Here is one of those first drawings I created using that process:
"The House in the Trees"
charcoal on paper
14.5" x 22.5"
Dreamy, right? This process of allowing my intuition to guide my art-making is difficult for me. My mind and personality naturally want to control chaos not invite it to sit in the driver's seat. But once I get going and begin making moves, either with an eraser in a reductive drawing or some other form of making, things begin to get exciting. This type of creating always surprises me. The subject matter seems to be pulled straight from my subconscious and gives me insight into what's going on around me, how I feel about it, and sometimes what I need to do about it. My subconscious converses with me using the language of visual metaphors.
Here are a few images of that first intuitive collage I made at the beginning of this year:
I loved making this and looking for personal and spiritual metaphors afterwards so, I've committed to working on an intuitive collage at the beginning of each month as a sort of check-in with myself. We are still in the midst of a pandemic, which means I'm still sitting strapped into that rollercoaster of emotions. I think this is going to be really good for me.
I started the May collage sifting through my various saved collage papers. These papers live in a big bin with all the other scrap paper that I've collected from my own projects. It's pretty fun to look through the scraps because even if I pull out the tiniest sliver of pink paper from the bin, I oftentimes can instantly pick out when and where I obtained that piece of paper and what other projects I used it in. That little sliver of pink is from a sub wrapper I saved from a little lunch place I ate at in South Dakota.
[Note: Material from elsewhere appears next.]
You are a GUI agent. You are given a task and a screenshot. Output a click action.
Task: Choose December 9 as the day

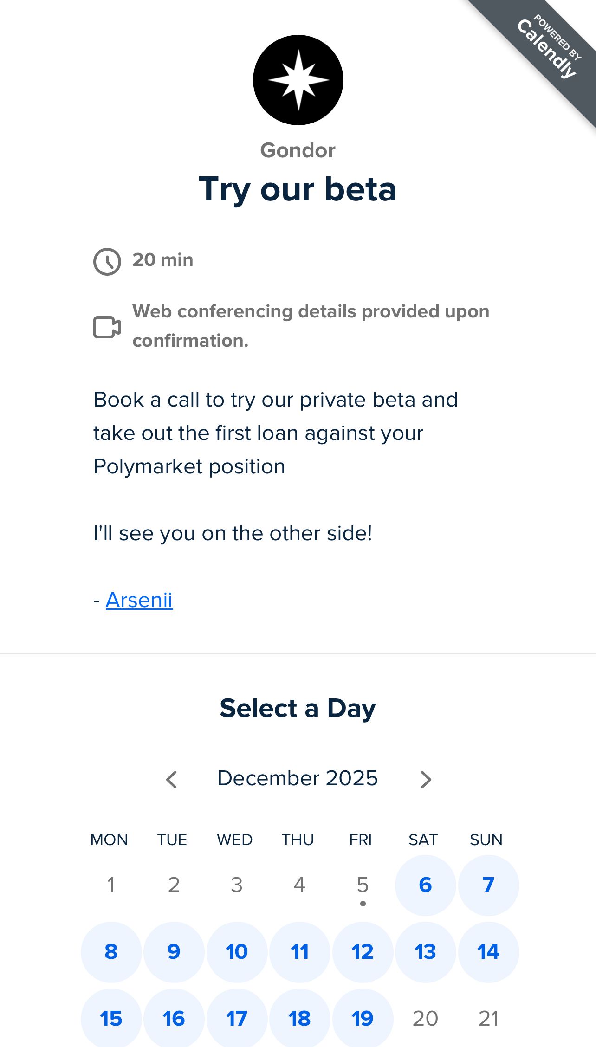[x=174, y=952]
Once I've selected papers and colors that seem to be jumping out to me, I start that squinting-at-the-clouds process. Pieces get arranged and rearranged as I look for a combination that sings or an image that surfaces.
This month it was a mushroom... a morel mushroom to be more specific!
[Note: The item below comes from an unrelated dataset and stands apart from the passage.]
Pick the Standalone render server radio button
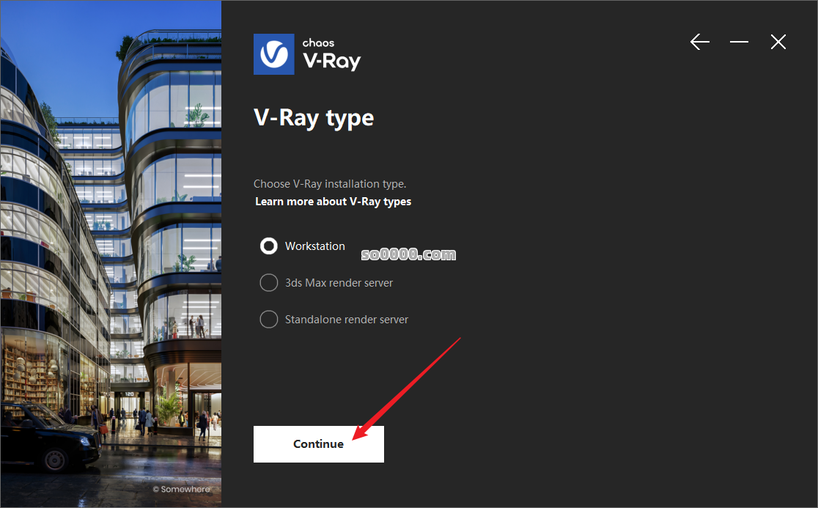This screenshot has height=508, width=818. (x=269, y=319)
So I began to snip, clip, and cut my way into making this little mushroom with hole punch spores floating through the background.
And then it asked for some friends to feel really complete.
upcycled collage and paint on paper
8" x 8"
I really do love how this emerged. My dear friend Karen Paust did me the honor of inviting me to come mushroom hunting with her for morel season this year. Not only did I learn all about morel mushrooms, how to find and cook them, but also all about other residents of the forest. Walking through the woods with Karen is such a treat because she's so passionate about the wild and is generous with her knowledge. It's no wonder that a morel would beg to be the image created for May.
This morel is working hard and making things (spores), and then throwing them into the wind without the certainty of knowing where those spores will land or if they will even amount to anything at all. I also see the unmistakable interconnectedness between the mushroom and its' neighbors too. Their roots hold one another and weave between each other just under the Earth. Mushrooms have an incredible mycelia network that apparently is way more complex and essential to the forest than scientists had previously dreamed. More on that in another blog post perhaps, or head to this Radiolab podcast episode if you want to be blown away by what's happening under the forest floor: From Tree to Shining Tree | Radiolab | WNYC Studios.
In this collage I see a message to keep working and producing, to just trust that things will land somewhere fruitful. I also see an ask to trust in my network... to remember that we are connected in more ways than I know and not to be afraid to rely on my people. I'm very happy with the results of this collage, and it makes me excited to see where May will take me!